The Rime petrose
Rime petrose (the “stony poems”) is the enduring label given by Vittorio Imbriani in the mid-nineteenth century to a group of four poems which can be dated with near-certainty to the years between 1296 and 1298. The group consists of a canzone known as Io son venuto al punto de la rota; a sestina, Al poco giorno e al gran cerchio d’ombra; a so-called canzone sestina, Amor, tu vedi ben che questa donna; and another canzone, Così nel mio parlar voglio esser aspro (in Michele Barbi’s arrangement). Besides their common theme of an extreme and obsessive passion for the insensitive and indifferent Petra, these four lyrical poem share the recourse to the senhal and rhyming word petra, as well as with the exception of Così nel mio parlar - a winter landscape and nature, analogies suited to the cold-hearted Petra.
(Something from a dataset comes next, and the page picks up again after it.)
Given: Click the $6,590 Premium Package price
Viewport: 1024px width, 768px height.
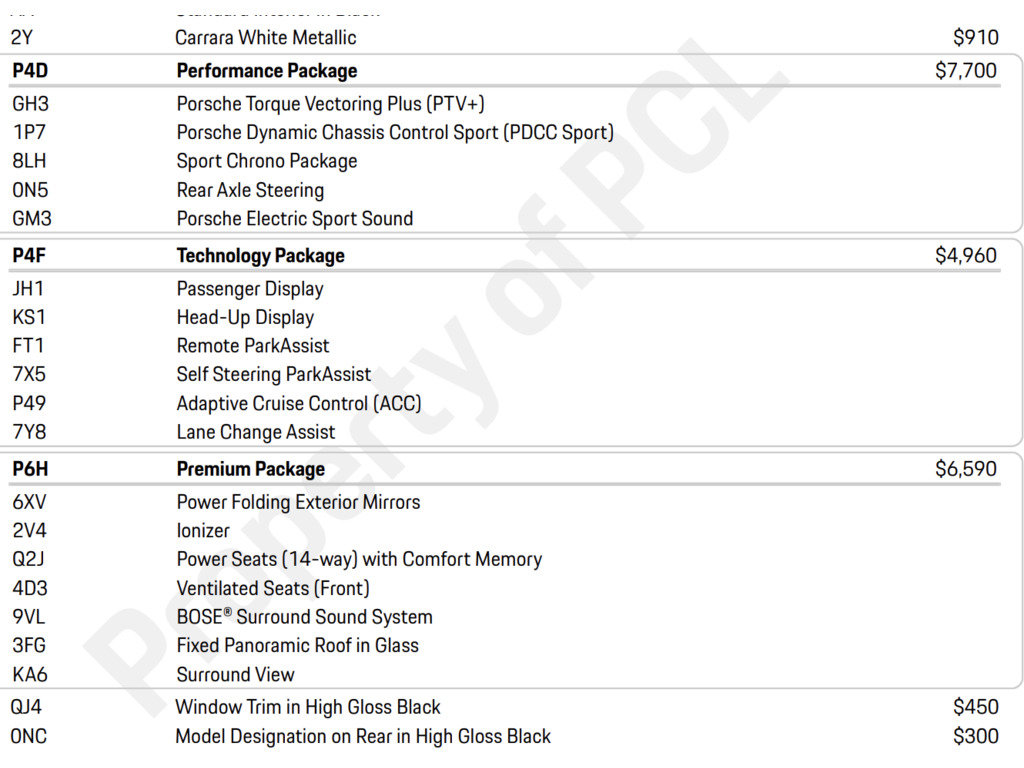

While there has been no lack of more or less substantiated suggestions regarding the identity of the female protagonist of the cycle, the problem, as Contini, pointed out, is in fact marginal, since the Stone Lady is simply the unifying factor in Dante’s most technique-focused lyrical poems[1]. In clear emulation of the Provencal troubadour Arnaut Daniel, the stylistic marker of the stony poems is the poet’s clear linguistic and metrical experimentation, with highly concrete and realistic lexis, frequently used also for rhyming purposes, and the strong tension between metrical structure and syntax. This daring experimentation with style has its impact later on, in the Commedia, and held a fascination for many generations of readers from Francesco Petrarch onwards.
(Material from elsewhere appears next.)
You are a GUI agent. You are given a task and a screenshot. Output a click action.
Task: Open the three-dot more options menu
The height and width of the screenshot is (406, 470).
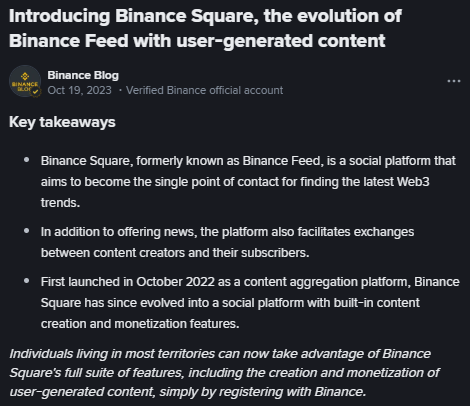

The manuscript history of the Rime (the sequence of the four texts as one group exists only in a couple of manuscripts) has lead to doubts concerning the actual contents of this group of poems. According to Domenico De Robertis, at least Così nel mio parlar should be excluded, since “the wintry condition is lacking”, and because of the embattled spirit of the whole portrayal[2].
[1] G. Contini, in D. Alighieri, Rime, a cura di G. C., Torino, Einaudi, 1946, p. 149.
[2] D. De Robertis, in D. Alighieri, Rime, a cura di D. D.R., Firenze, Edizioni del Galluzzo, 2005, pp. 4-5.